Galili: consciousness through simplicity |

Galili: consciousness through simplicity

Stewart Oksenhorn
The Aspen Times
Aspen, CO Colorado
Paul Conrad Aspen Times Weekly

ASPEN ” Itzik Galili operates in an elevated sphere of the creative realm. He is a choreographer who doesn’t necessarily emphasize the body, or even physical movement, in his work, but encompasses the mind and the spirit.

Galili, who was born in Israel and has lived in the Netherlands for nearly two decades, says of his approach to dance: “I think it took 15 years for people to understand, I’m not looking for a language. I’m looking to deliver consciousness to people. I seek for simplicity, and in that simplicity, my inner complexity.” And of his work “Chameleon,” which he began working on in the early ’90s and which was restaged for its American premiere this week by the Aspen Santa Fe Ballet company, Galili says, “Physically, it’s not a big deal.
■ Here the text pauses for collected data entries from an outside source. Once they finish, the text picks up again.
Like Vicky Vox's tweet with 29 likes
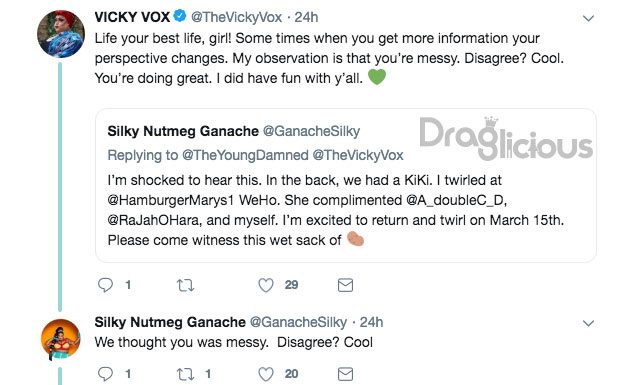[266, 285]
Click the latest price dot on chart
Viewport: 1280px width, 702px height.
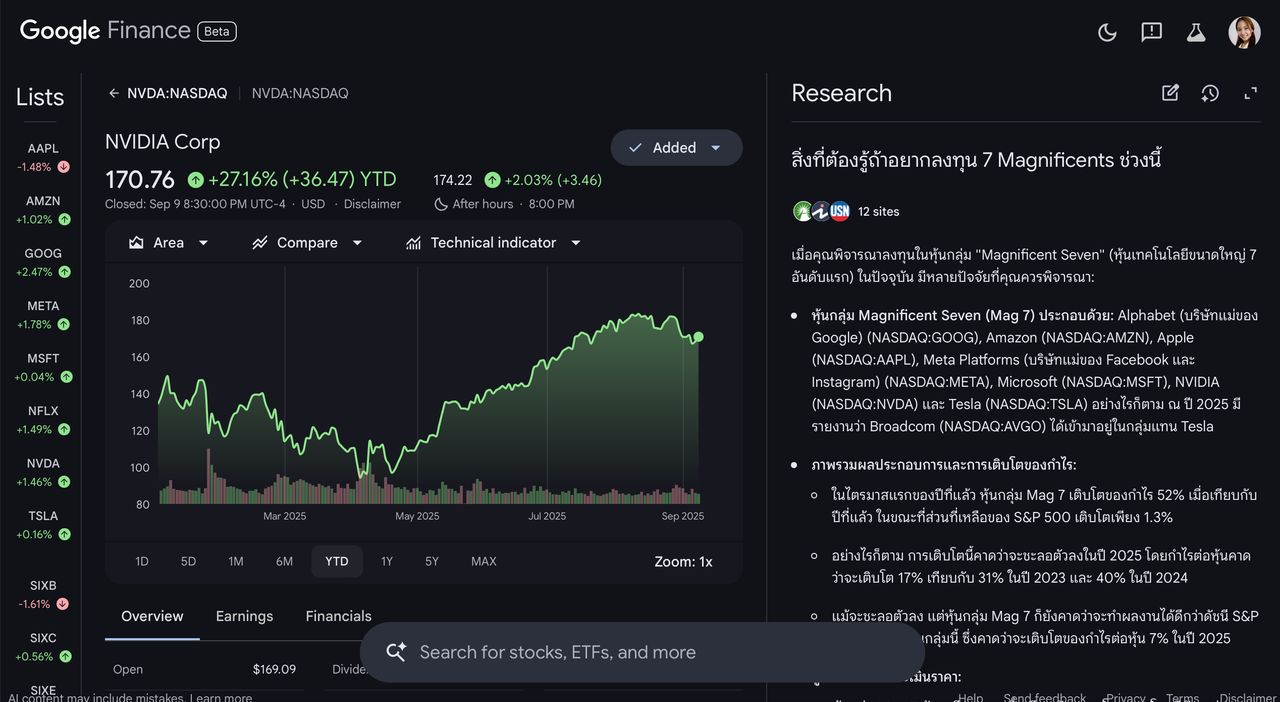(698, 337)
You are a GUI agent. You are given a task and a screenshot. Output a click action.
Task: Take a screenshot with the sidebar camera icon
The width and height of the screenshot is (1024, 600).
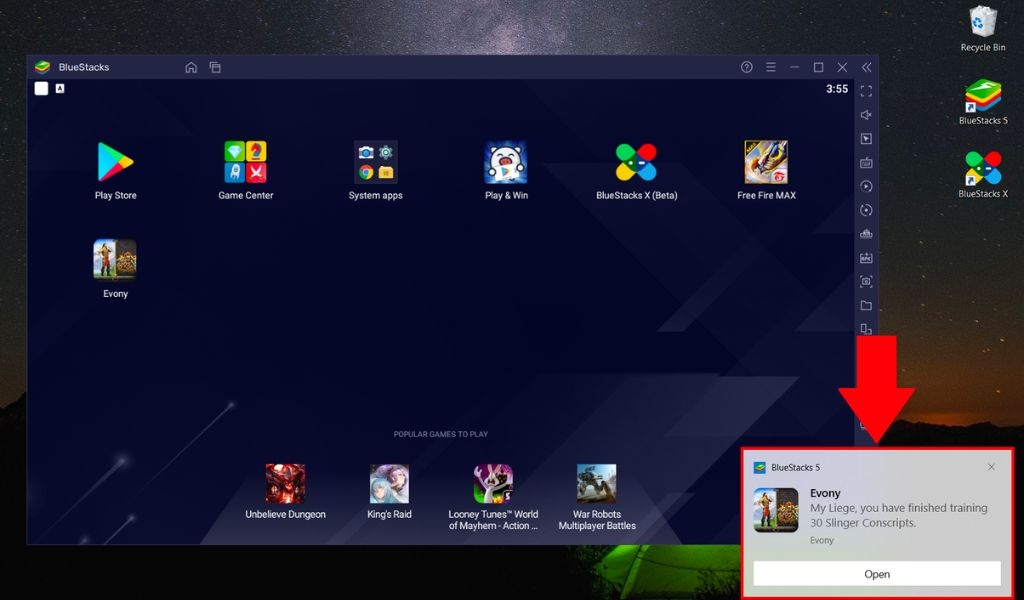(866, 282)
But psychologically and mentally it requires self-recognition and a loose-minded place of self-observation. You’re meant to think with the dancers.”

Given the depth of thought Galili puts into his work ” how much artfulness there is in his art ” it’s hard to picture him without his creative side. But Galili was not into the arts in his youth. First he was an athlete, a champion high-jumper as a teenager. Then, being an Israeli, he did his mandatory stint in the military.

Upon completing his military obligation, Galili began participating in Israeli folk dances. “And it seemed I had some hidden talent,” he said, outside the Aspen Santa Fe Ballet offices on Wednesday morning. “Coming from the military, being a fighter, it was easy to step into that in terms of discipline, stamina. But I was lacking technique.”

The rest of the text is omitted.